“[So what actually happened after February 1948?] Well, I remember that to the last detail. Dad came home from the office one day and found an membership application form for the Communist Party. Because during the First Republic they had this principle that active members of the military were not allowed to be active politically - in fact in the past they didn’t even vote in the elections. They did already vote at the time, of course, but my father was of the opinion that they should not actively participate in politics. So he simply organised an investigation to found out who had put it there, and somehow or other he found out who did it. Or he didn’t, but either way there was much fuss and bother about the matter. Well, the result was that very shortly afterwards, a few days later, the Chairman of the Supreme Court placed on so-called suspended leave. That was a system where the person had to stay at home, he received his pay and didn’t do anything, didn’t go anywhere, etc. And that lasted until sometime in summer, perhaps until the beginning of autumn, and then he was dismissed from the army.”
“Well, and then suddenly one night there was lots of shouting at home, and then nabbed Dad. He only had time to warn Mum: ‘Don’t tell them anything, you’re a close relative.’ I saw them there as they were going through his drawers, and this one scene with one of the stetsecs [an approximation of ‘estébák’, State Security officer - trans.] imprinted itself into my memory - they were in civvies, all of them - and he put a drawer on one of his feet, and he twirled round on the other, so all the contents of the drawer as if fanned out on to the floor.”
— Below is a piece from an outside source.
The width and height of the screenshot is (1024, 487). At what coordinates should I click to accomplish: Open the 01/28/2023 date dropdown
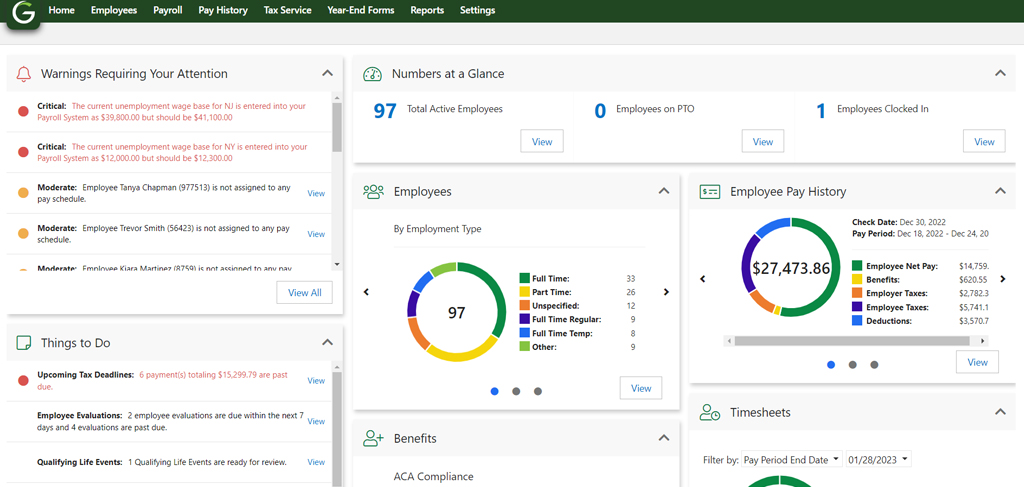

“So Mum cam back, and... well, and then she found out that there’s a forced labour camp there. But that was a forced labour camp which Reicin had created specially for soldiers, for officers, and there were about three hundred of them there. There’s a very precise list, and Dad is entered there under number 64, so he was the 64th person to come there. And later on I saw the ruling. I’m talking about recent times, when I acquired the documentation pertaining to my father. It contains a ruling, which is signed by some engine driver and his assistant on the grounds that the accused might endanger the development of the people’s democratic homeland. That was the only justification. With that, from the context of what was there, it was implied that he wasn’t employed. But that wasn’t true, he worked well and proper - as I already said, he shovelled barley.”
Vladimír Šuman was born on 17 October 1936 in Košice, Slovakia, into the family of a Czech military judge. They moved back to Bohemia soon afterwards. His father was stationed in Litoměřice, Pilsen, and Prague, where Vladimír Šuman spent his childhood. After the war his father briefly served as Chief of Gendarmes in Bohemia and Moravia, before returning to his function as military judge. After 1948 he refused to join the Communist Party of Czechoslovakia due to his position; he was dismissed from the courts by the Chairman of the Supreme Court, and he subsequently found employment as a worker in the Pilsen brewery. Soon afterwards he was arrested by State Security and taken without any trial to the forced labour camp established by Bedřich Reicin, where he spent two years. Vladimír Šuman was barred from attending grammar school because of his father’s background profile, nor could he chose a university to study. In 1968 he joined the Club of Committed Non-Party Members (KAN), for which he was fired from his job. During compulsory military service he co-founded Kladivadlo Theatre. After the revolution he served as a member of parliament and later as a highly-placed official at the Ministry of Defence.